The number of flat surfaces, known as faces, on a crystal lacks a single, simple answer. The count depends entirely on two factors: the material’s specific chemical structure and the environmental conditions during growth. A crystal is defined as a solid material whose atoms, molecules, or ions are arranged in a highly organized, repeating three-dimensional pattern called a crystal lattice. This precise internal arrangement dictates the geometric rules for the external shape, but the actual number of faces visible on any given specimen can vary greatly.
Defining the Crystal Face
The term “face” in crystallography refers to a naturally flat surface that forms as the crystal grows. These surfaces are not random; they are a direct, visible reflection of the underlying internal atomic structure and symmetry. The orientation of a face follows specific planes within the internal lattice where atoms are most densely packed.

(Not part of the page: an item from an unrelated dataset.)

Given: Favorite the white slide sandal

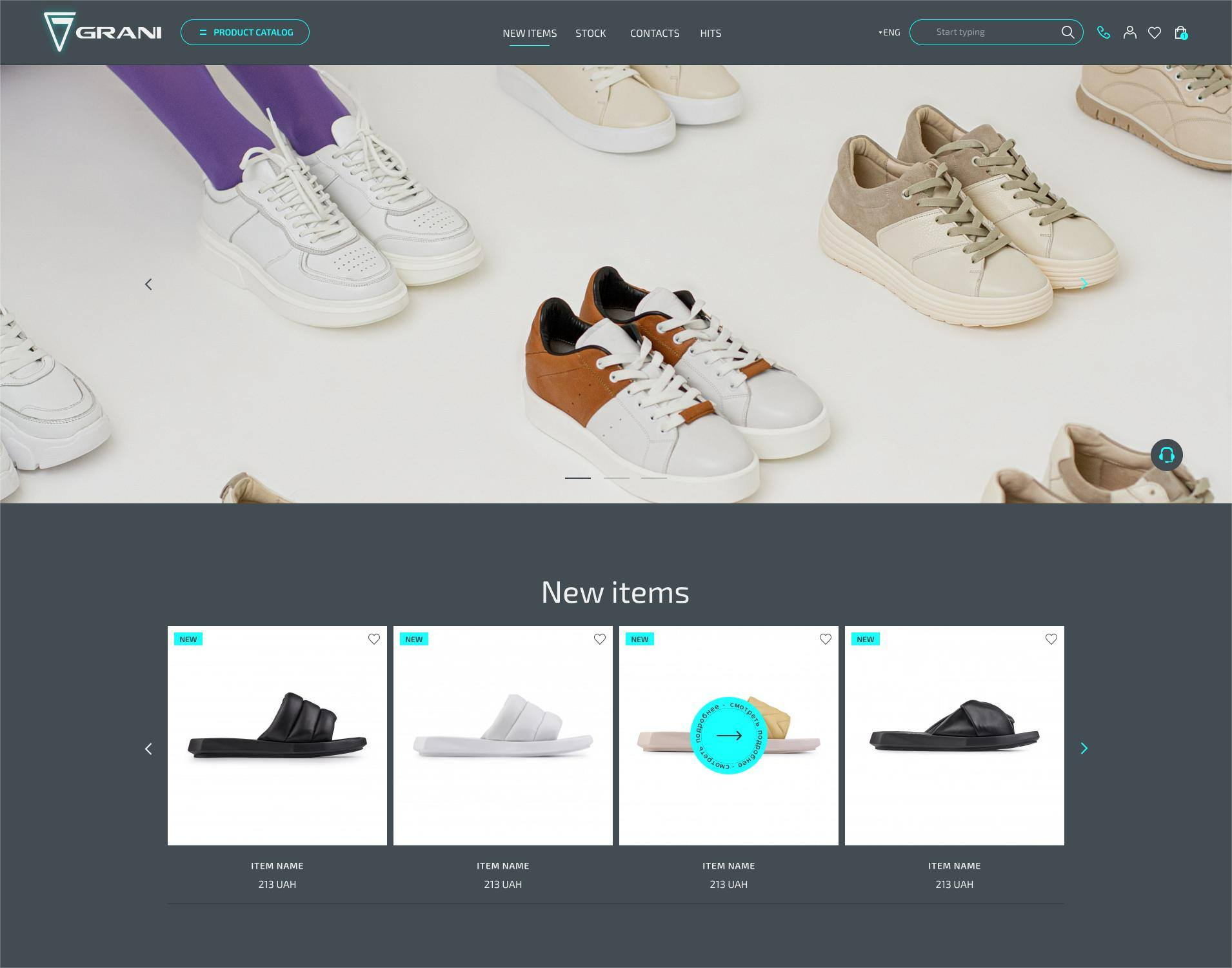Looking at the screenshot, I should tap(600, 639).
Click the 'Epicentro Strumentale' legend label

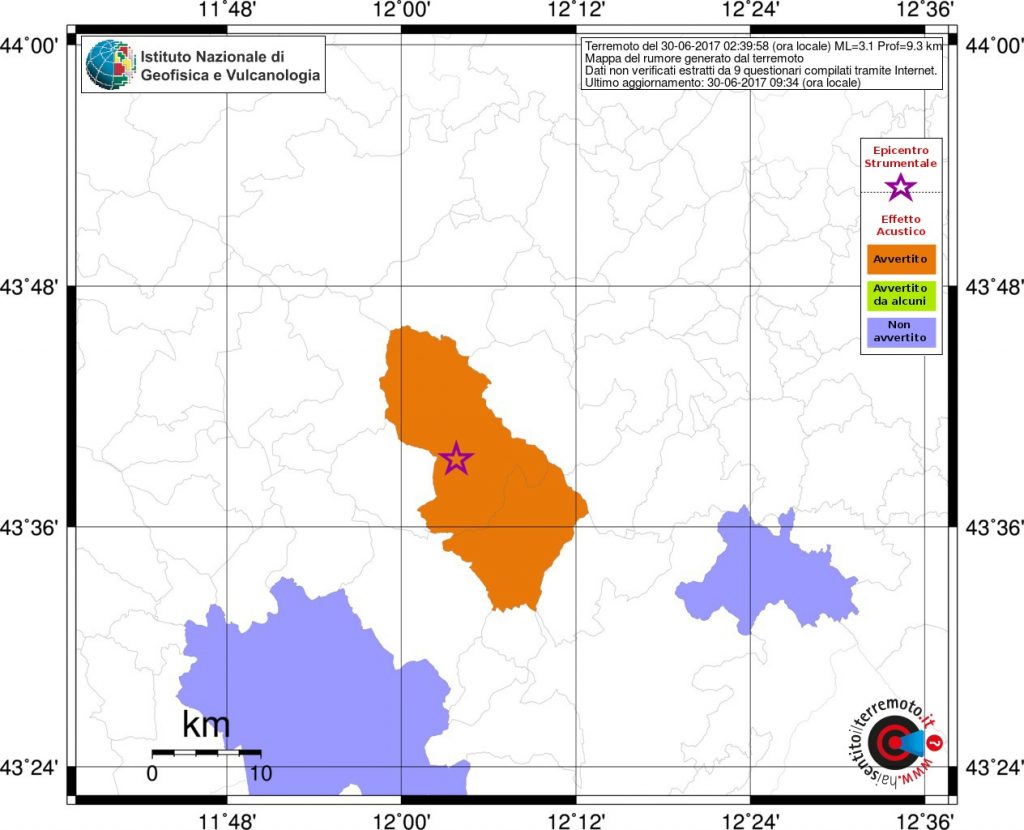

The typical external appearance of a crystal is called its “crystal habit,” described by terms like cubic, prismatic, or tabular. For a crystal to develop perfectly flat, distinct faces, it must grow slowly and without obstruction. This allows the atomic structure to fully express its symmetry; if growth is disturbed, the flat face may not fully form.
The Seven Crystal Systems
The maximum possible number of faces a crystal can ideally possess is governed by its internal atomic symmetry, categorized into one of seven distinct crystal systems. These systems—Cubic, Hexagonal, Tetragonal, Trigonal, Orthorhombic, Monoclinic, and Triclinic—classify crystals based on the length of their axes and the angles between them. A mineral belonging to a specific system can only develop faces that conform to that system’s geometric constraints.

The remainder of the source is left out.